In this financial setting, the law – this was the third insight – would have a double identity. In one guise it would be public law, or the system of rules that applied to the membership of a given unit, from a charitable trust to a sovereign state. In another guise, it would be private law, or the system of rules that applied within the membership of a given unit, all the way up to a single state within an international system. In the first guise, the function of the law would be largely positive, to define and enforce a determinate set of rules. In the second guise, its function would be largely negative, to maintain the ability of its subordinate components to define and enforce the law. Just as, in the financial system, the line separating private credit from public debt would be clear but passable, so too, in the legal system, would the line separating public from private law. This was once claimed to be the hallmark of the British system of government, and it became the hallmark of the European Union.

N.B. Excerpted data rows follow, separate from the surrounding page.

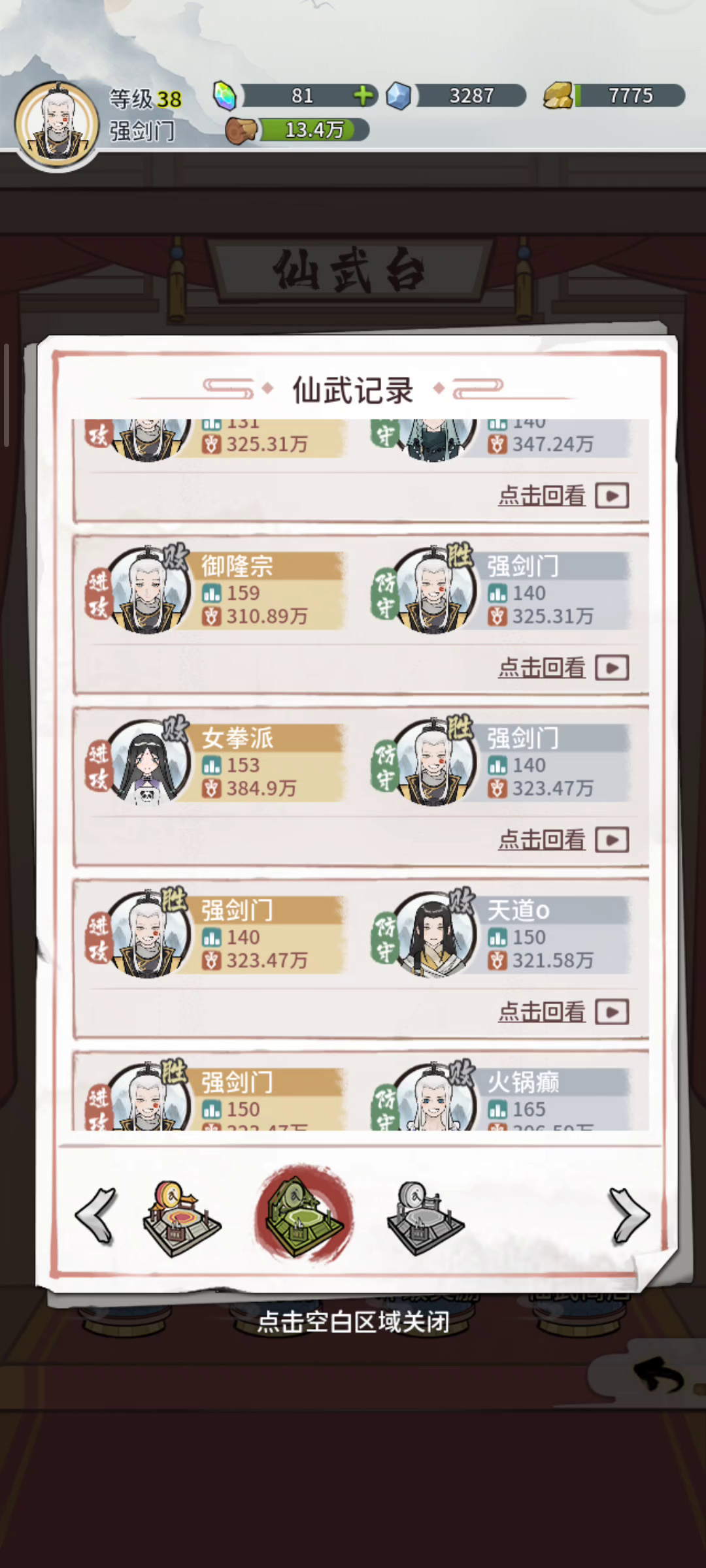
Task: Go to next arena with right arrow
Action: tap(629, 1215)
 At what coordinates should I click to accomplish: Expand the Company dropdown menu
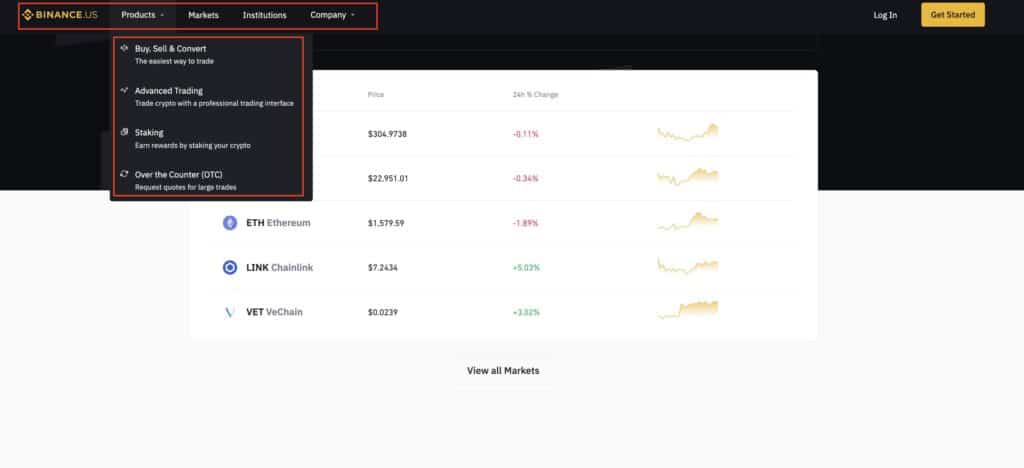coord(332,15)
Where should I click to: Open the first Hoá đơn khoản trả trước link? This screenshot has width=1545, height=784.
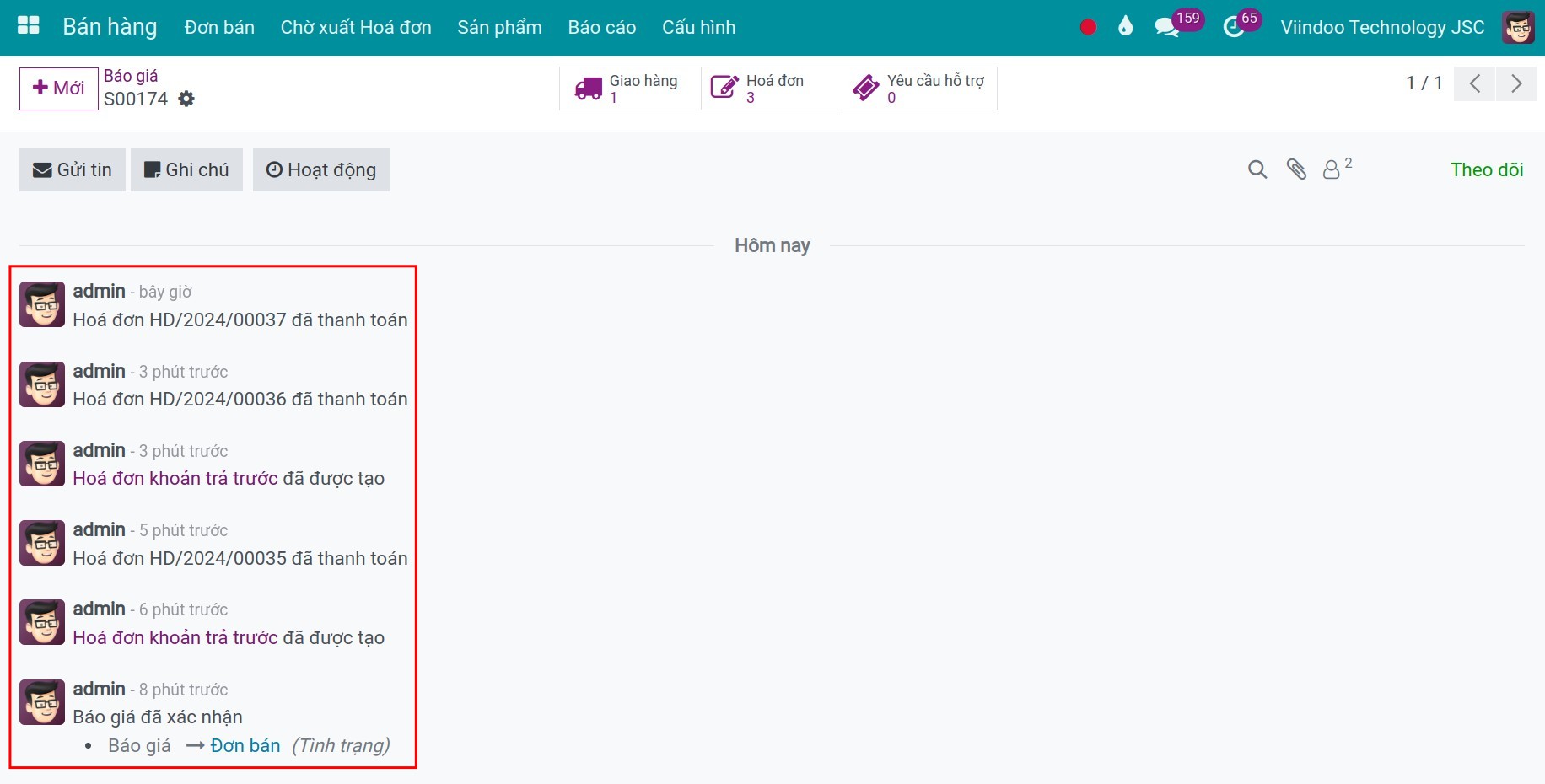coord(175,478)
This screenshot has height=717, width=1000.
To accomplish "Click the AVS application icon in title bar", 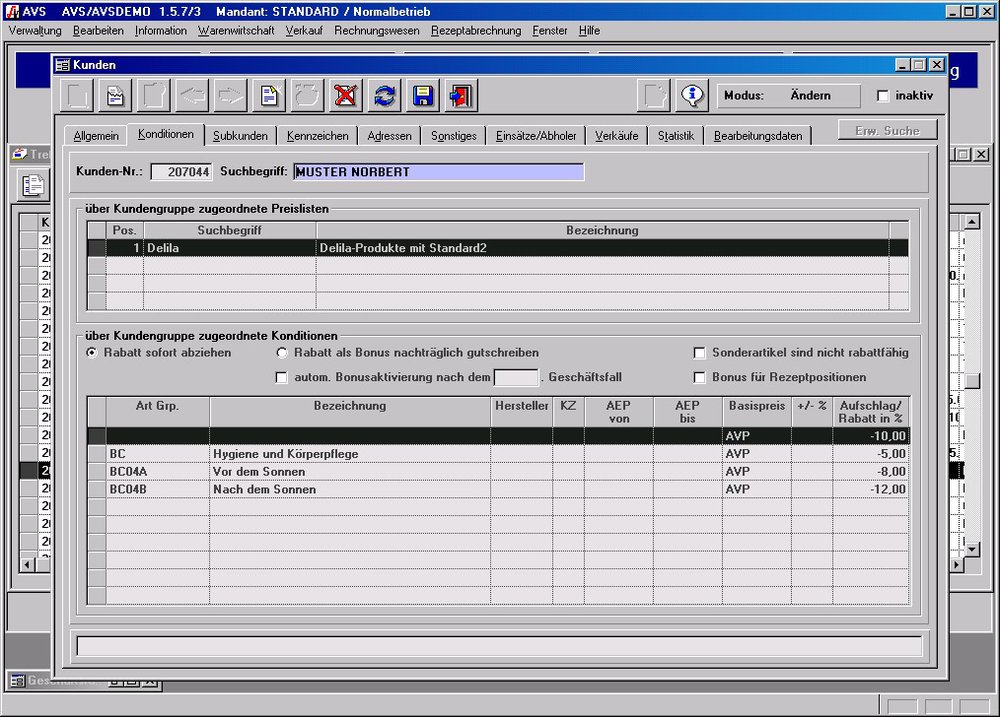I will (x=11, y=11).

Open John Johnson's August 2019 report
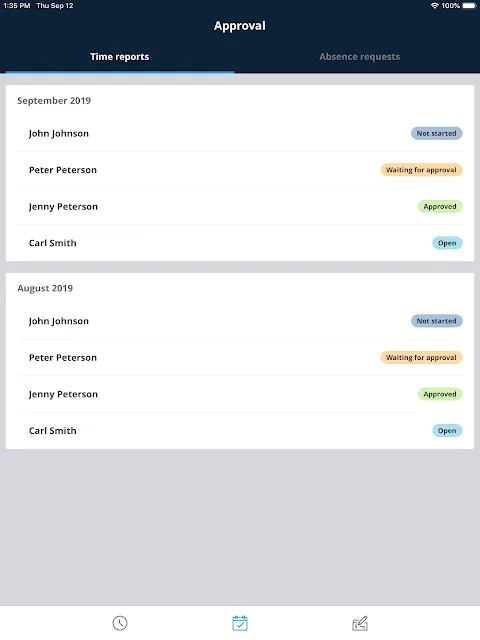pos(240,321)
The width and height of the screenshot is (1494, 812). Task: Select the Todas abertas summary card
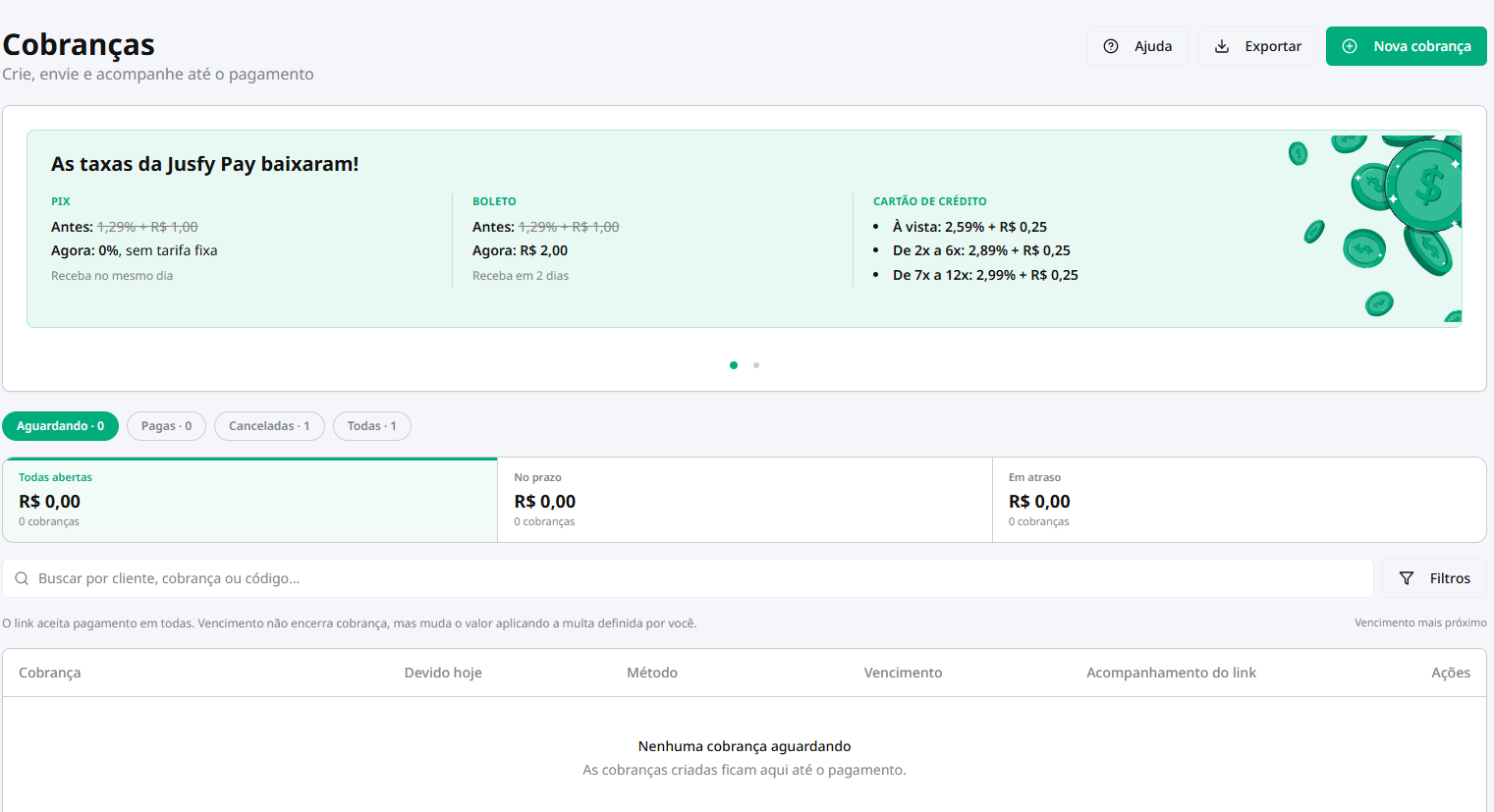(x=249, y=500)
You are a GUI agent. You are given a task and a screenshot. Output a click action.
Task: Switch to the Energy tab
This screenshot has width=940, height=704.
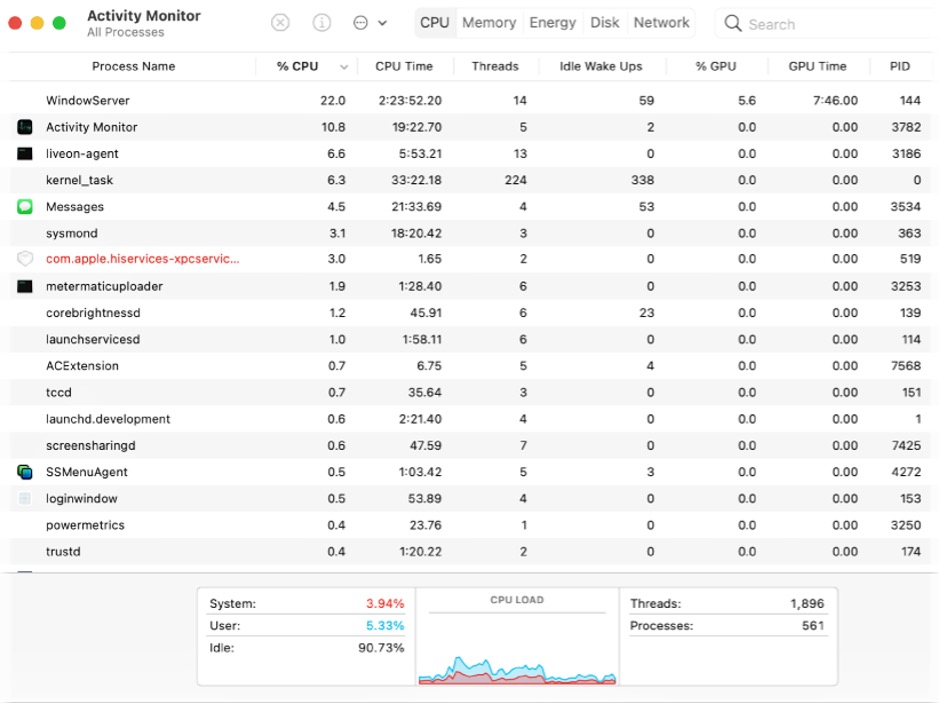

Nothing of this has been seen or heard in the long argument over Brexit. The futility and fatuousness of ‘project fear’ on one side has been matched only by the fantasy and fecklessness of ‘taking back control’ on the other. Historical memory is a slippery thing and its contents are as easy to distort as to forget. (This, it could be said, is why we need historians.) Putting Brexit in its historical context helps to show the scale of what will be lost, not only in Britain but in Europe. It also helps to show what can be gained. The European Union began as a British solution to a European problem. There is still time to take back control and make it a British solution to a British problem.